L’élection de Macron en 2017 a permis à la bourgeoisie française de rassembler des éléments de gauche et de droite autour d’un programme de réformes néolibérales et de « construction européenne ». Politiquement, ce « bloc bourgeois » a aujourd’hui implosé. Son aile gauche a tourné le dos à un néolibéralisme largement discrédité et à un président méprisé qui semble avoir tout gâché. Malgré cela, l’enthousiasme pour l’Europe continue de servir de socle idéologique à cette alliance d’un autre temps. À cela s’ajoutent l’attachement à la cause ukrainienne et une russophobie obsessionnelle, particulièrement prononcée dans les classes moyennes éduquées. Martelées avec fanatisme par les médias, ces passions atlantistes ne suffisent pourtant pas à reconstituer l’ancien bloc bourgeois, comme le souhaite Macron. Pas en temps de paix, en tout cas.
Ni l’Europe ni l’Ukraine ne sont des causes suffisamment populaires pour cimenter une nouvelle coalition qui écarterait à la fois LFI et le RN, sur le modèle de la « troisième force » qui, de 1947 à 1948, a regroupé les partis pro-américains face aux communistes et aux gaullistes.

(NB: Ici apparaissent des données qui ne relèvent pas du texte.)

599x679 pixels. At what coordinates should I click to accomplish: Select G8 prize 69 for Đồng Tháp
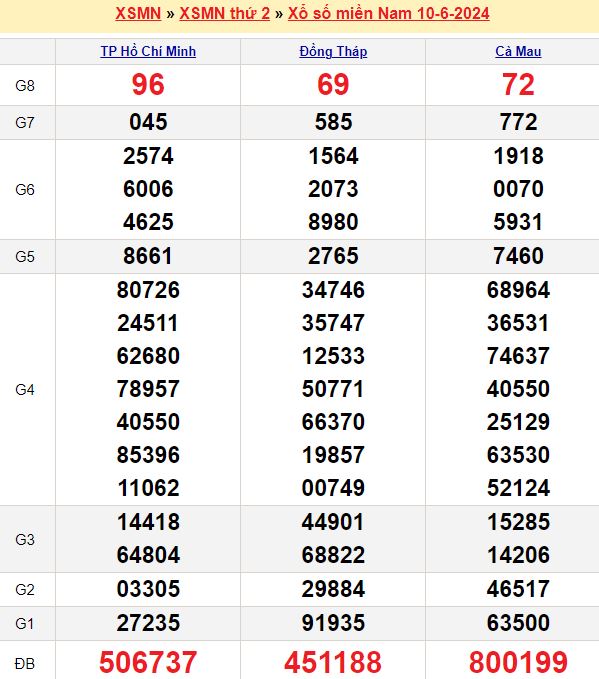(333, 84)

Pourtant, François Bayrou, un intime de Macron qui a contribué à sa victoire en 2017, espère toujours accomplir quelque chose de similaire, en tirant parti du tournant ultra-atlantiste de la diplomatie française suite à la discussion du président sur l’envoi de troupes en Ukraine. Bayrou a défini les paramètres de cette alliance potentielle contre « les extrêmes » :
Il y a des gens qui sont tous d’accord pour poursuivre la construction européenne. Il y a des gens qui sont tous d’accord pour continuer à aider l’Ukraine, au moment où Poutine s’est prononcé publiquement en faveur du Rassemblement national. Il y a donc des gens qui partagent ce que je considère comme des valeurs fondamentales. Il y a un arc républicain, il y a des valeurs communes. Je n’exclus personne. Mais je ne pense pas que LFI corresponde à ces valeurs.

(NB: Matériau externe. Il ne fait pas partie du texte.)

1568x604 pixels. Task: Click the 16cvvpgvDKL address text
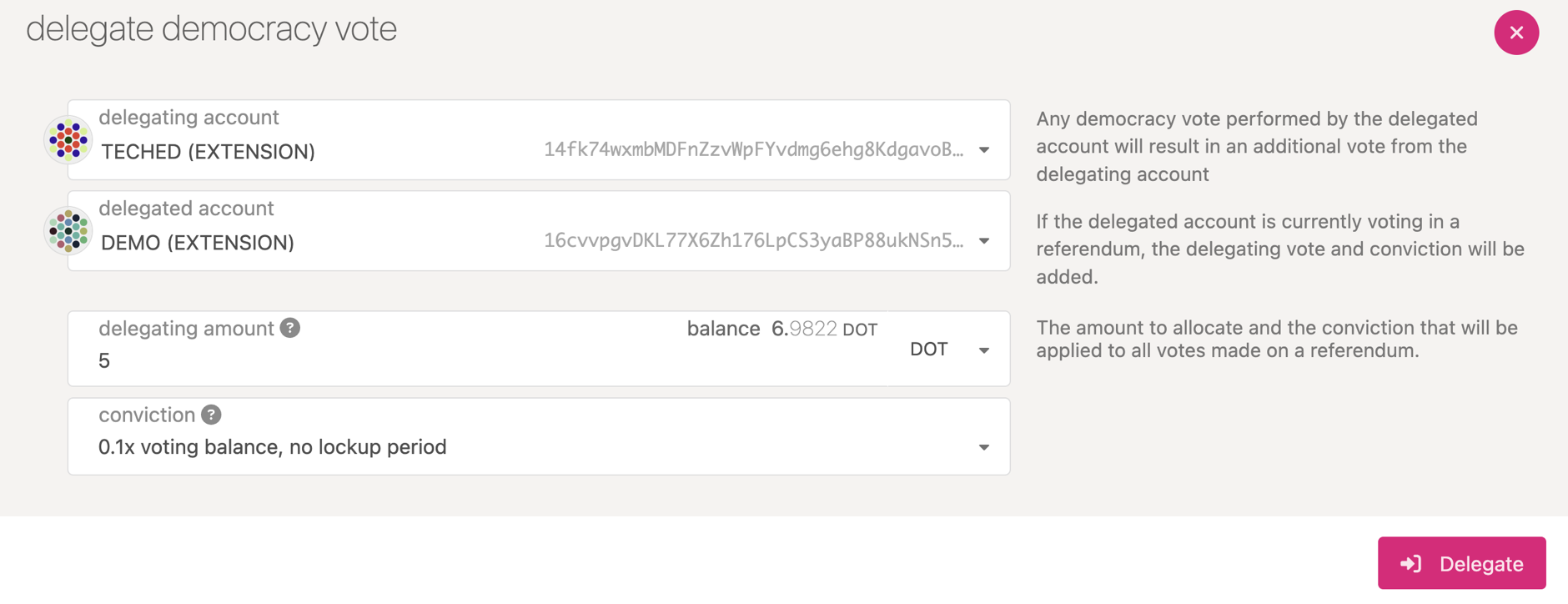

Il est douteux que quelqu’un puisse former un gouvernement en France uniquement sur la base de ces « valeurs communes », en particulier compte tenu de la composition du parlement actuel. Paris n’est pas Bruxelles, où socialistes, conservateurs et libéraux s’entendent suffisamment bien pour gouverner. Mais il n’y a pas non plus de majorité parlementaire pour mettre en œuvre le programme de la gauche arrivée en tête aux élections législatives. Cette impasse, provoquée par Macron, ne peut que conforter l’extrême droite, même si une majorité de Français s’est mobilisée pour l’empêcher d’accéder au pouvoir. Le président reste son meilleur agent de campagne.